BEGIN INPUT FOR THIS TASK

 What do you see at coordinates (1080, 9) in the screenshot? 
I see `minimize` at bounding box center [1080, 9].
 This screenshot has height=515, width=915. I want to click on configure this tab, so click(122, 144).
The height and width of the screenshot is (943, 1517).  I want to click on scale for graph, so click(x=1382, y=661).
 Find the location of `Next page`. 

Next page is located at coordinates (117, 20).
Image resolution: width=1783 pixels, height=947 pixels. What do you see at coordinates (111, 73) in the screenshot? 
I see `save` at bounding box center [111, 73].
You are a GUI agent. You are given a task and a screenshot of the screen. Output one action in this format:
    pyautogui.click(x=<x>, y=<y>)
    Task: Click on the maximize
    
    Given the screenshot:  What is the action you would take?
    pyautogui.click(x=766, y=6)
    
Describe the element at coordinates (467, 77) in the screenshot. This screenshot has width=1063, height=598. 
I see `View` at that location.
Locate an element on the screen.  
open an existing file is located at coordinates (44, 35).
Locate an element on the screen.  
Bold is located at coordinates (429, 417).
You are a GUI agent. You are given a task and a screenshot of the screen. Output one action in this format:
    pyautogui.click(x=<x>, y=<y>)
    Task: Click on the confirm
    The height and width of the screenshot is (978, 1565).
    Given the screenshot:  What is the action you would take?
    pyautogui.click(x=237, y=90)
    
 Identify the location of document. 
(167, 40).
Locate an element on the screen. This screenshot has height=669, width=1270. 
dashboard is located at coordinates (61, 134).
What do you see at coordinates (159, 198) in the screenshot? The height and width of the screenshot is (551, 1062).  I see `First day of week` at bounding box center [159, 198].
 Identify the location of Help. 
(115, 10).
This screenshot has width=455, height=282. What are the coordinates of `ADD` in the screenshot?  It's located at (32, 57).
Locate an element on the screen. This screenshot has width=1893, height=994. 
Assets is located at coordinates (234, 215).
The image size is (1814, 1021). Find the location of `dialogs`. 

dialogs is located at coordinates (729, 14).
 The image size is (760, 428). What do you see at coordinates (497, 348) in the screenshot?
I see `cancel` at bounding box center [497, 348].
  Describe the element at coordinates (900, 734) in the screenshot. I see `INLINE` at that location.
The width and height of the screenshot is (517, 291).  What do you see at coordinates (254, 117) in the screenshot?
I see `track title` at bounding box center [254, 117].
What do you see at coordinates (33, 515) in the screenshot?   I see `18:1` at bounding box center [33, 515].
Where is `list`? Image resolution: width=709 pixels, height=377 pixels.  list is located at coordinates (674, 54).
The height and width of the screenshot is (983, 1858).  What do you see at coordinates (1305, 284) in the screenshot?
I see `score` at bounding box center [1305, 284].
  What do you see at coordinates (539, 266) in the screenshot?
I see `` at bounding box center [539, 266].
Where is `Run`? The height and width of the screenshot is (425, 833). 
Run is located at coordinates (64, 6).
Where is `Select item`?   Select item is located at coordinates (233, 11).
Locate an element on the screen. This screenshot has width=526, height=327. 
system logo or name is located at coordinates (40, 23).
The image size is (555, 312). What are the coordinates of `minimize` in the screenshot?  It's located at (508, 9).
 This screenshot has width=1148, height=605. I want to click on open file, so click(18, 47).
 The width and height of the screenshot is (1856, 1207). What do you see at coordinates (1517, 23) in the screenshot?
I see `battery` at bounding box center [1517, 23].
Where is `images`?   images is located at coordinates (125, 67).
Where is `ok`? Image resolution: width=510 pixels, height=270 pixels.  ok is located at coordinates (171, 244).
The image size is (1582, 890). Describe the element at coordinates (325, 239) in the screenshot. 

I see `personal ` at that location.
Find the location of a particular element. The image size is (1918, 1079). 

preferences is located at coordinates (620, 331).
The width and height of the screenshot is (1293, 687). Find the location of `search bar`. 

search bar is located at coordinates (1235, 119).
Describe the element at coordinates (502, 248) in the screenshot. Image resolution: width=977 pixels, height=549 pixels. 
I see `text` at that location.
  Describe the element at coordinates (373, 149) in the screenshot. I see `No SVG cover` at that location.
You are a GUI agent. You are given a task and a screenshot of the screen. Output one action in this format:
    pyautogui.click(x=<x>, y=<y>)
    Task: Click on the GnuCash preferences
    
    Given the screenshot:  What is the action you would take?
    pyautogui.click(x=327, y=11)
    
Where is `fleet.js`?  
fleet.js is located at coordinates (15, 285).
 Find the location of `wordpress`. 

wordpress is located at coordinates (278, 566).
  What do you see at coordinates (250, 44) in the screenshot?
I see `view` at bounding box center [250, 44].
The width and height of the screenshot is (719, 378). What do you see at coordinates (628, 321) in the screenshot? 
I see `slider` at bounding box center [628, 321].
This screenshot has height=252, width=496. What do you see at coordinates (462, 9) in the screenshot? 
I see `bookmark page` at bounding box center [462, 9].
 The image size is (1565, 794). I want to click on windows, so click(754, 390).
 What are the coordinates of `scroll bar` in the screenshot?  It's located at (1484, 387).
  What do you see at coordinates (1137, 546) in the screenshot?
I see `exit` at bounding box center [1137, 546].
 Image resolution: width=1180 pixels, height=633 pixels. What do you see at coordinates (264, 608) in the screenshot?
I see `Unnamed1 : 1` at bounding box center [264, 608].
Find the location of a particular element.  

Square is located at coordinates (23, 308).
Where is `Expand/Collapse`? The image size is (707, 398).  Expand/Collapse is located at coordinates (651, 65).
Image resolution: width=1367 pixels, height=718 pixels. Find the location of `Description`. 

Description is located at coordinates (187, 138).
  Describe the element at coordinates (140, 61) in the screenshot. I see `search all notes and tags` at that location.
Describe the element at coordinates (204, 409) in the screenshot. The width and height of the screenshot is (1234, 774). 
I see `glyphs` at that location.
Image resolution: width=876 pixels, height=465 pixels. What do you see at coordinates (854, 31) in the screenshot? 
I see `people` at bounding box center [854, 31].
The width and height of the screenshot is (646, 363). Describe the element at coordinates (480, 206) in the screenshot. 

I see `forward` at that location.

END INPUT FOR THIS TASK

Copy out all of the material above line for line, with no changes.

 What do you see at coordinates (1080, 9) in the screenshot? 
I see `minimize` at bounding box center [1080, 9].
 This screenshot has height=515, width=915. I want to click on configure this tab, so click(122, 144).
The height and width of the screenshot is (943, 1517).  I want to click on scale for graph, so click(x=1382, y=661).
 Find the location of `Next page`. 

Next page is located at coordinates (117, 20).
Image resolution: width=1783 pixels, height=947 pixels. What do you see at coordinates (111, 73) in the screenshot? 
I see `save` at bounding box center [111, 73].
You are a GUI agent. You are given a task and a screenshot of the screen. Output one action in this format:
    pyautogui.click(x=<x>, y=<y>)
    Task: Click on the maximize
    
    Given the screenshot:  What is the action you would take?
    pyautogui.click(x=766, y=6)
    
Describe the element at coordinates (467, 77) in the screenshot. This screenshot has width=1063, height=598. 
I see `View` at that location.
Locate an element on the screen.  
open an existing file is located at coordinates (44, 35).
Locate an element on the screen.  
Bold is located at coordinates (429, 417).
You are a GUI agent. You are given a task and a screenshot of the screen. Output one action in this format:
    pyautogui.click(x=<x>, y=<y>)
    Task: Click on the confirm
    The height and width of the screenshot is (978, 1565).
    Given the screenshot:  What is the action you would take?
    pyautogui.click(x=237, y=90)
    
 Identify the location of document. 
(167, 40).
Locate an element on the screen. This screenshot has height=669, width=1270. 
dashboard is located at coordinates (61, 134).
What do you see at coordinates (159, 198) in the screenshot? The height and width of the screenshot is (551, 1062).  I see `First day of week` at bounding box center [159, 198].
 Identify the location of Help. 
(115, 10).
This screenshot has width=455, height=282. What are the coordinates of `ADD` in the screenshot?  It's located at (32, 57).
Locate an element on the screen. This screenshot has width=1893, height=994. 
Assets is located at coordinates (234, 215).
The image size is (1814, 1021). Find the location of `dialogs`. 

dialogs is located at coordinates (729, 14).
 The image size is (760, 428). What do you see at coordinates (497, 348) in the screenshot?
I see `cancel` at bounding box center [497, 348].
  Describe the element at coordinates (900, 734) in the screenshot. I see `INLINE` at that location.
The width and height of the screenshot is (517, 291).  What do you see at coordinates (254, 117) in the screenshot?
I see `track title` at bounding box center [254, 117].
What do you see at coordinates (33, 515) in the screenshot?   I see `18:1` at bounding box center [33, 515].
Where is `list`? Image resolution: width=709 pixels, height=377 pixels.  list is located at coordinates (674, 54).
The height and width of the screenshot is (983, 1858).  What do you see at coordinates (1305, 284) in the screenshot?
I see `score` at bounding box center [1305, 284].
  What do you see at coordinates (539, 266) in the screenshot?
I see `` at bounding box center [539, 266].
Where is `Run`? The height and width of the screenshot is (425, 833). 
Run is located at coordinates (64, 6).
Where is `Select item`?   Select item is located at coordinates (233, 11).
Locate an element on the screen. This screenshot has width=526, height=327. 
system logo or name is located at coordinates (40, 23).
The image size is (555, 312). What are the coordinates of `minimize` in the screenshot?  It's located at (508, 9).
 This screenshot has width=1148, height=605. I want to click on open file, so click(18, 47).
 The width and height of the screenshot is (1856, 1207). What do you see at coordinates (1517, 23) in the screenshot?
I see `battery` at bounding box center [1517, 23].
Where is `images`?   images is located at coordinates (125, 67).
Where is `ok`? Image resolution: width=510 pixels, height=270 pixels.  ok is located at coordinates (171, 244).
The image size is (1582, 890). Describe the element at coordinates (325, 239) in the screenshot. 

I see `personal ` at that location.
Find the location of a particular element. The image size is (1918, 1079). 

preferences is located at coordinates (620, 331).
The width and height of the screenshot is (1293, 687). Find the location of `search bar`. 

search bar is located at coordinates (1235, 119).
Describe the element at coordinates (502, 248) in the screenshot. Image resolution: width=977 pixels, height=549 pixels. 
I see `text` at that location.
  Describe the element at coordinates (373, 149) in the screenshot. I see `No SVG cover` at that location.
You are a GUI agent. You are given a task and a screenshot of the screen. Output one action in this format:
    pyautogui.click(x=<x>, y=<y>)
    Task: Click on the GnuCash preferences
    
    Given the screenshot:  What is the action you would take?
    pyautogui.click(x=327, y=11)
    
Where is `fleet.js`?  
fleet.js is located at coordinates (15, 285).
 Find the location of `wordpress`. 

wordpress is located at coordinates (278, 566).
  What do you see at coordinates (250, 44) in the screenshot?
I see `view` at bounding box center [250, 44].
The width and height of the screenshot is (719, 378). What do you see at coordinates (628, 321) in the screenshot? 
I see `slider` at bounding box center [628, 321].
This screenshot has height=252, width=496. What do you see at coordinates (462, 9) in the screenshot? 
I see `bookmark page` at bounding box center [462, 9].
 The image size is (1565, 794). I want to click on windows, so click(754, 390).
 What are the coordinates of `scroll bar` in the screenshot?  It's located at (1484, 387).
  What do you see at coordinates (1137, 546) in the screenshot?
I see `exit` at bounding box center [1137, 546].
 Image resolution: width=1180 pixels, height=633 pixels. What do you see at coordinates (264, 608) in the screenshot?
I see `Unnamed1 : 1` at bounding box center [264, 608].
Find the location of a particular element.  

Square is located at coordinates (23, 308).
Where is `Expand/Collapse`? The image size is (707, 398).  Expand/Collapse is located at coordinates (651, 65).
Image resolution: width=1367 pixels, height=718 pixels. Find the location of `Description`. 

Description is located at coordinates (187, 138).
  Describe the element at coordinates (140, 61) in the screenshot. I see `search all notes and tags` at that location.
Describe the element at coordinates (204, 409) in the screenshot. The width and height of the screenshot is (1234, 774). 
I see `glyphs` at that location.
Image resolution: width=876 pixels, height=465 pixels. What do you see at coordinates (854, 31) in the screenshot? 
I see `people` at bounding box center [854, 31].
The width and height of the screenshot is (646, 363). Describe the element at coordinates (480, 206) in the screenshot. 

I see `forward` at that location.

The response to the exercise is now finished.